(Saved data entries)
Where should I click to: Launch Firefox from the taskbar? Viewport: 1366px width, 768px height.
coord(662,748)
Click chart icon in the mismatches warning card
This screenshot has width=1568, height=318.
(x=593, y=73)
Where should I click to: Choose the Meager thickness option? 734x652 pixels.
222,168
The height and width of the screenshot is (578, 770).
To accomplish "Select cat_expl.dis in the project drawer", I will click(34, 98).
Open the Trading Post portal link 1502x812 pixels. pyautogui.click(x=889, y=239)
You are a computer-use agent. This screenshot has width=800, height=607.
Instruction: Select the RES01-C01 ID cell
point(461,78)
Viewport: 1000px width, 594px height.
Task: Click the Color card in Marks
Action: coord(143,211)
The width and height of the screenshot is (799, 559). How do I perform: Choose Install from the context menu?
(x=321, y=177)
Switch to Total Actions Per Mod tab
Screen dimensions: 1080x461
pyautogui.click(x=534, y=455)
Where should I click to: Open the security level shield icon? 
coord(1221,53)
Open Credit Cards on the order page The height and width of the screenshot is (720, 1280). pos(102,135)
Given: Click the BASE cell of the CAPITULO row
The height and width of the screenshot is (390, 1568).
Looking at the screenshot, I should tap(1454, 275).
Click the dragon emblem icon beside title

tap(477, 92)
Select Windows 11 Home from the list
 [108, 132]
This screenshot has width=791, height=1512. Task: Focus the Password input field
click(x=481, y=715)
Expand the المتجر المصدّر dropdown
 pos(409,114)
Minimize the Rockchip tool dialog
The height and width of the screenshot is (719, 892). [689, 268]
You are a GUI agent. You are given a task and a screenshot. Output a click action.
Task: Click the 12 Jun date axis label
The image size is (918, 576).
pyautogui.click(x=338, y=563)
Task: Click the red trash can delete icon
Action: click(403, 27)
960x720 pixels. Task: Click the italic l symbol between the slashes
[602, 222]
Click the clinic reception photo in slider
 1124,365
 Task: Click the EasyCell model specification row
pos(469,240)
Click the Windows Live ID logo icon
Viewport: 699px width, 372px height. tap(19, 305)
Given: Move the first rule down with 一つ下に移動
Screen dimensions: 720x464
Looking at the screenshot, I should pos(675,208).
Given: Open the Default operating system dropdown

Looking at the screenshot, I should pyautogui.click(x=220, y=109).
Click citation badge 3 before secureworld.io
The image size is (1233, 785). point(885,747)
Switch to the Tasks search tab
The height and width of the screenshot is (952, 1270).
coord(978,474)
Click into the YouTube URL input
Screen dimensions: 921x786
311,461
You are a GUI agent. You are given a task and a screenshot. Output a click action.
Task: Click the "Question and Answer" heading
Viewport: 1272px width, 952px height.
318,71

= Task description =
Give the entries again exactly, every one.

= The completed task =
Where should I click to: Launch Firefox from the taskbar? Viewport: 1366px width, 768px height.
coord(662,748)
Click chart icon in the mismatches warning card
This screenshot has width=1568, height=318.
(x=593, y=73)
Where should I click to: Choose the Meager thickness option? 734x652 pixels.
222,168
The height and width of the screenshot is (578, 770).
To accomplish "Select cat_expl.dis in the project drawer", I will click(34, 98).
Open the Trading Post portal link 1502x812 pixels. pyautogui.click(x=889, y=239)
You are a computer-use agent. This screenshot has width=800, height=607.
Instruction: Select the RES01-C01 ID cell
point(461,78)
Viewport: 1000px width, 594px height.
Task: Click the Color card in Marks
Action: coord(143,211)
The width and height of the screenshot is (799, 559). How do I perform: Choose Install from the context menu?
(x=321, y=177)
Switch to Total Actions Per Mod tab
Screen dimensions: 1080x461
pyautogui.click(x=534, y=455)
Where should I click to: Open the security level shield icon? 
coord(1221,53)
Open Credit Cards on the order page The height and width of the screenshot is (720, 1280). pos(102,135)
Given: Click the BASE cell of the CAPITULO row
The height and width of the screenshot is (390, 1568).
Looking at the screenshot, I should tap(1454, 275).
Click the dragon emblem icon beside title

tap(477, 92)
Select Windows 11 Home from the list
 [108, 132]
This screenshot has width=791, height=1512. Task: Focus the Password input field
click(x=481, y=715)
Expand the المتجر المصدّر dropdown
 pos(409,114)
Minimize the Rockchip tool dialog
The height and width of the screenshot is (719, 892). [689, 268]
You are a GUI agent. You are given a task and a screenshot. Output a click action.
Task: Click the 12 Jun date axis label
The image size is (918, 576).
pyautogui.click(x=338, y=563)
Task: Click the red trash can delete icon
Action: click(403, 27)
960x720 pixels. Task: Click the italic l symbol between the slashes
[602, 222]
Click the clinic reception photo in slider
 1124,365
 Task: Click the EasyCell model specification row
pos(469,240)
Click the Windows Live ID logo icon
Viewport: 699px width, 372px height. tap(19, 305)
Given: Move the first rule down with 一つ下に移動
Screen dimensions: 720x464
Looking at the screenshot, I should pos(675,208).
Given: Open the Default operating system dropdown

Looking at the screenshot, I should pyautogui.click(x=220, y=109).
Click citation badge 3 before secureworld.io
The image size is (1233, 785). point(885,747)
Switch to the Tasks search tab
The height and width of the screenshot is (952, 1270).
coord(978,474)
Click into the YouTube URL input
Screen dimensions: 921x786
311,461
You are a GUI agent. You are given a task and a screenshot. Output a click action.
Task: Click the "Question and Answer" heading
Viewport: 1272px width, 952px height.
318,71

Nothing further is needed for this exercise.